- [Reading text]:
Residual charge dependence of spin transport in chiral biomolecules

Electron spin polarization in biomolecules has drawn significant attention as it embodies an unexplored mechanism for information propagation and electron transfer in biological systems. Despite extensive experimental and theoretical investigations of the CISS (Chirality-Induced Spin Selectivity), there are still many unanswered questions about how electrons are spin-polarized after passing through chiral molecules and, furthermore, how this process influences vital electron transfer reactions. Since peptides are excellent models to examine this aspect of the spin polarization phenomenon, calculations were carried out to compare the spin-dependent transport properties of a charge-neutral peptide composed of seven alanine residues (A7) to that containing a negatively charged aspartic acid residue (A6D), a positively charged lysine residue (A6K), and an aromatic tyrosine residue (A6Y). We focus our analysis on the spin polarization arising from both spinterface, that is, the interplay between the interfacial electric and magnetic dipole moments, and spin polarization induced by the CISS effect. We find that the asymmetry between the α and β spin transport channels is particularly pronounced in a peptide containing a tyrosine residue. Furthermore, the secondary structure of the peptide plays a key role in spin-dependent transport, with peptides possessing α-helical conformations exhibiting transmission higher than the corresponding extended structures. Tyrosine is a key molecular fragment in photosynthetic complexes and several other biological electron transfer systems. Our results indicate that the natural selection of tyrosine is linked to its versatile electronic structure that allows for a path to spin polarization, which in turn dramatically modifies the nature of electron transfer processes.

- [Dataset records]:
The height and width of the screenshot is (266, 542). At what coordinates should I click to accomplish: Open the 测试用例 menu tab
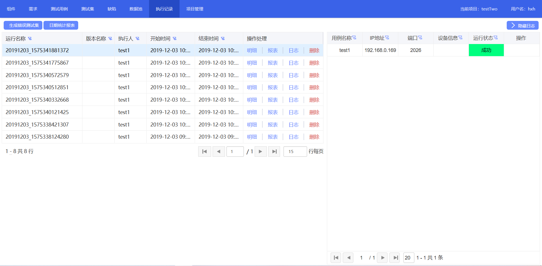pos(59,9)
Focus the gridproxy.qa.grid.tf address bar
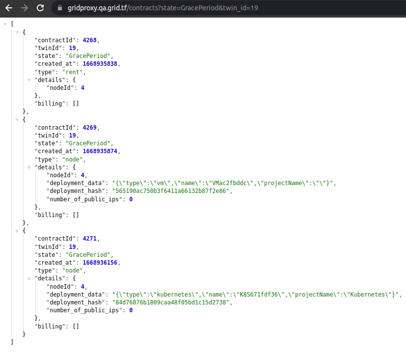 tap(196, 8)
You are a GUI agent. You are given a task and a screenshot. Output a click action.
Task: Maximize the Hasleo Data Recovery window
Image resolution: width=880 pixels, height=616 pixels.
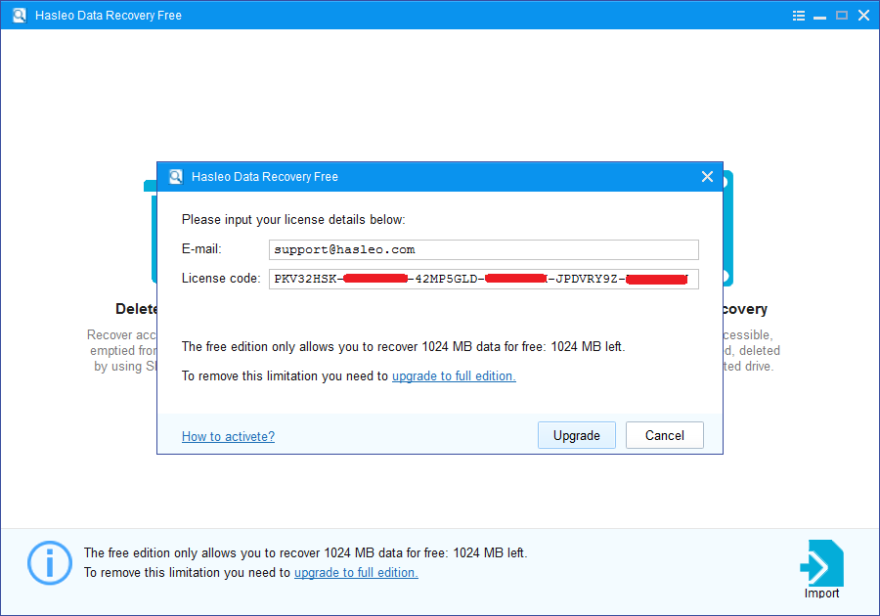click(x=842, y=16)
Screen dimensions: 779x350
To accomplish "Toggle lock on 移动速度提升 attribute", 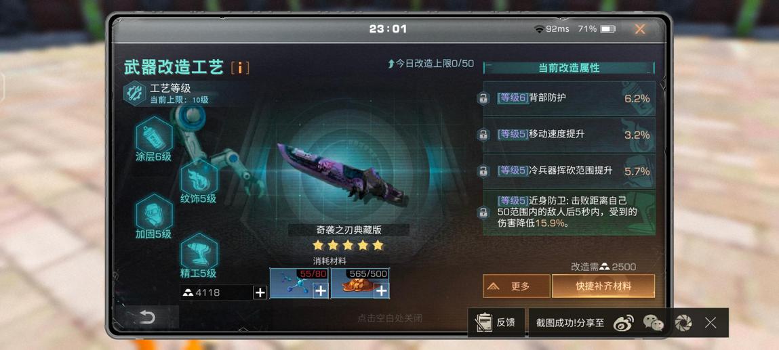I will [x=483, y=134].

--

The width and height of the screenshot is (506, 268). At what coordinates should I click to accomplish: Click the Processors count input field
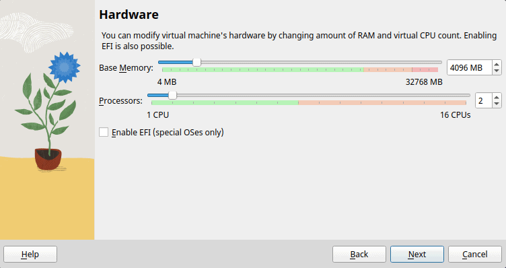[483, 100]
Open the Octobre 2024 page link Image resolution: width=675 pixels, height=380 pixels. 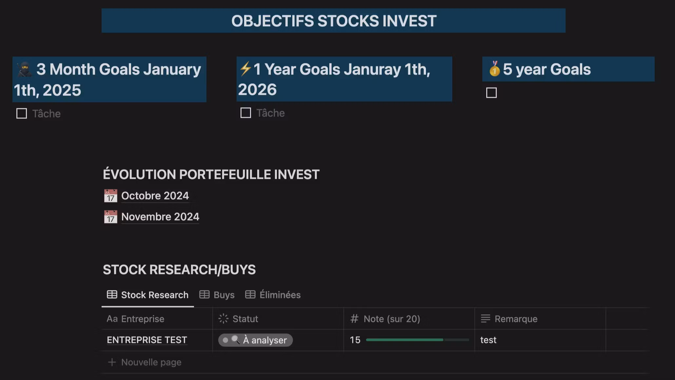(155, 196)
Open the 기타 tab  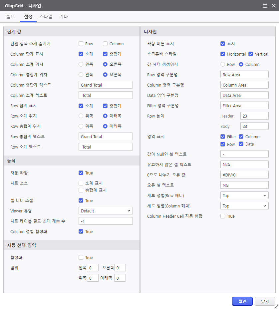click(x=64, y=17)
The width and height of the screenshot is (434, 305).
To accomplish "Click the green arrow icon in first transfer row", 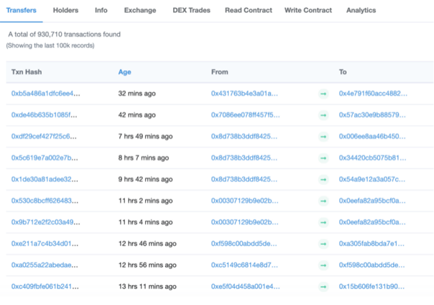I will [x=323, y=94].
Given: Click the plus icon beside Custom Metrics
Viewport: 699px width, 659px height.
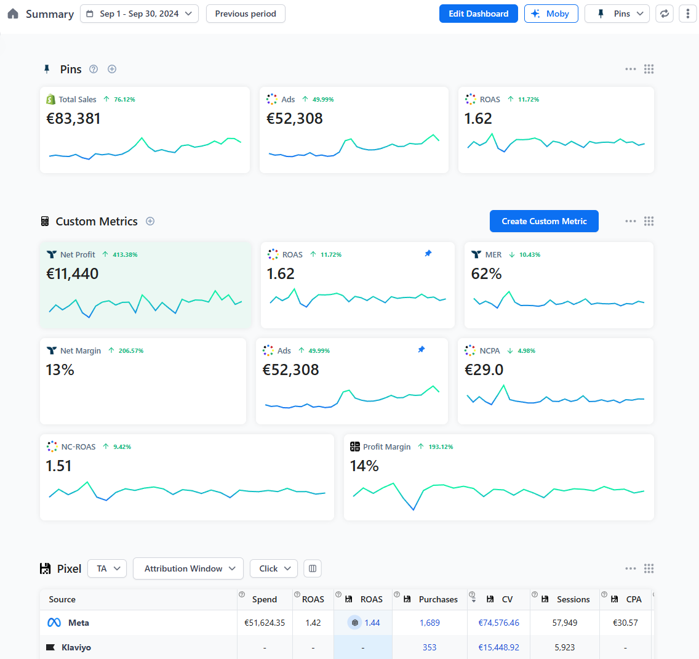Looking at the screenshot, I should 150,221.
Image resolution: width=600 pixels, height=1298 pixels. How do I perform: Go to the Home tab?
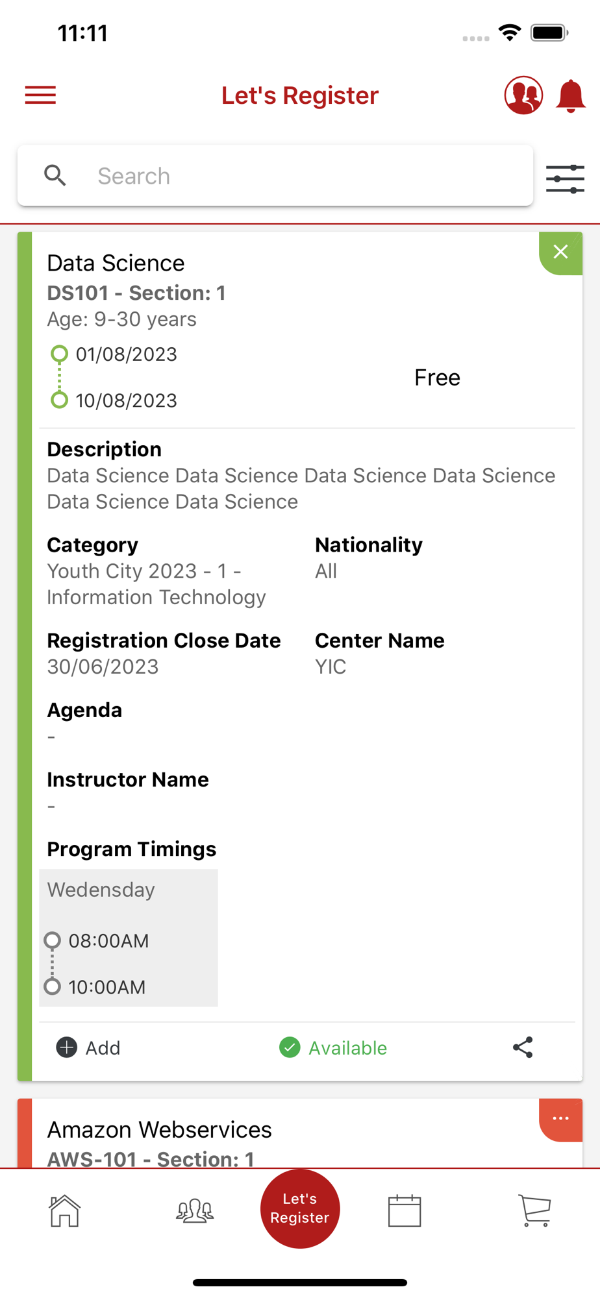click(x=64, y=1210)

==

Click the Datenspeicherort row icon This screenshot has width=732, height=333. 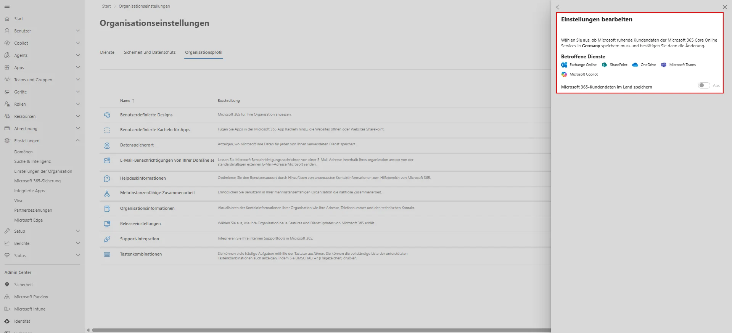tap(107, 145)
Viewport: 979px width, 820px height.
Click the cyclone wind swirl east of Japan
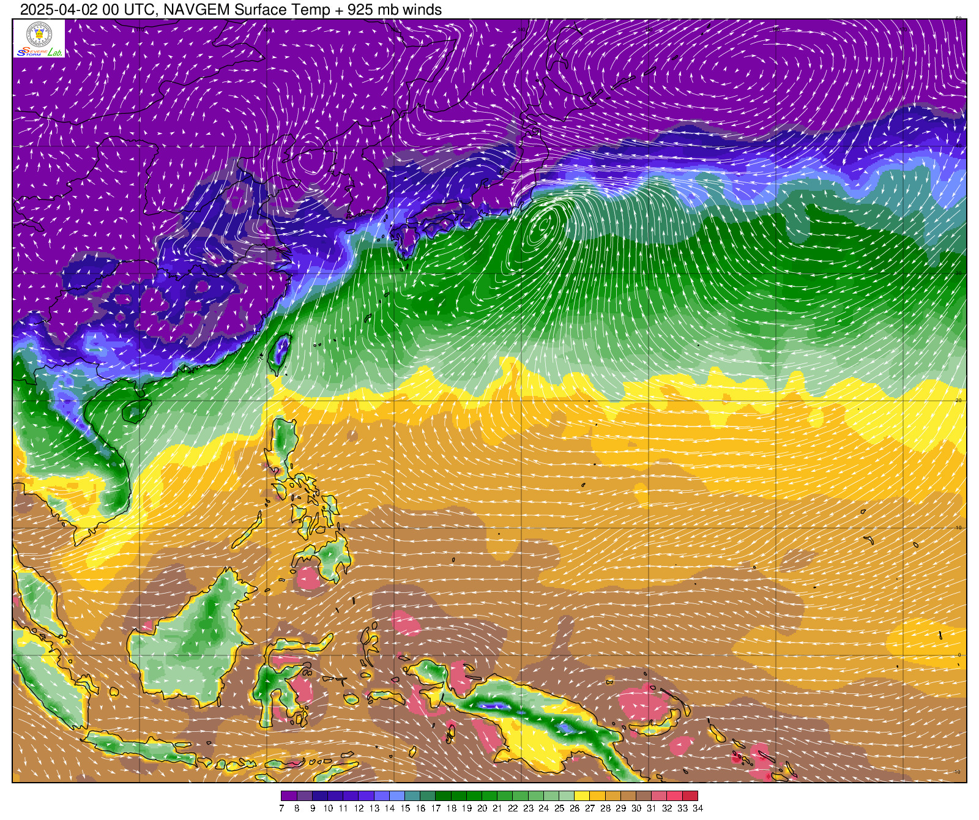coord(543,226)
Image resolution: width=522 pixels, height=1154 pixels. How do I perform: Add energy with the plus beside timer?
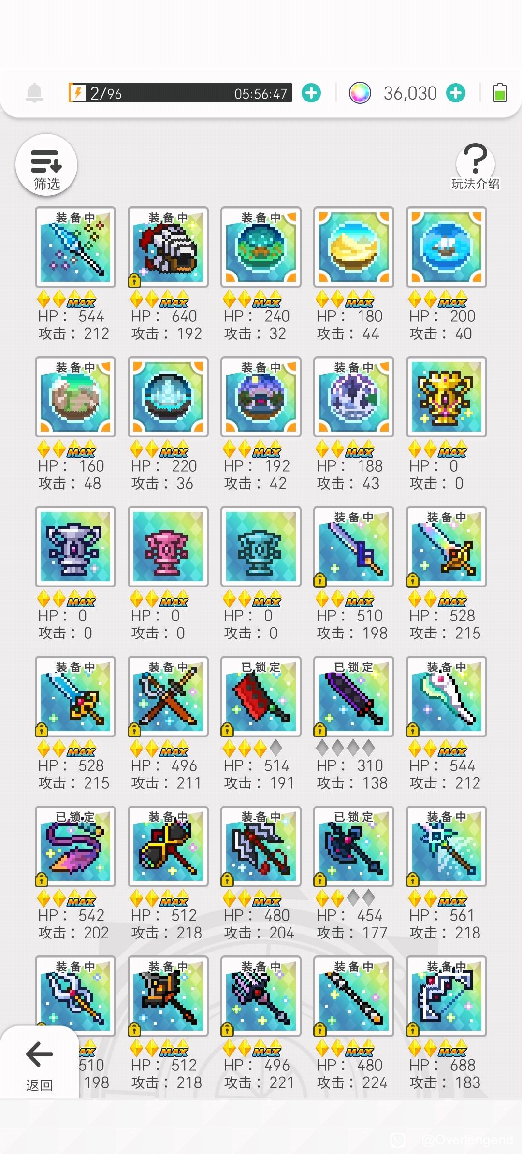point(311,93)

- [What to do]:
Answer these questions about the text on spin transport in chiral biomolecules:
1. How many alanine residues make up the charge-neutral peptide A7?
2. In a peptide containing which residue is the asymmetry between the α and β spin transport channels particularly pronounced?
3. Which conformation exhibits transmission higher than the corresponding extended structures?
The records were drawn from a different source than the text.

- [Answer for the task]:
1. Seven.
2. Tyrosine.
3. The α-helical conformation.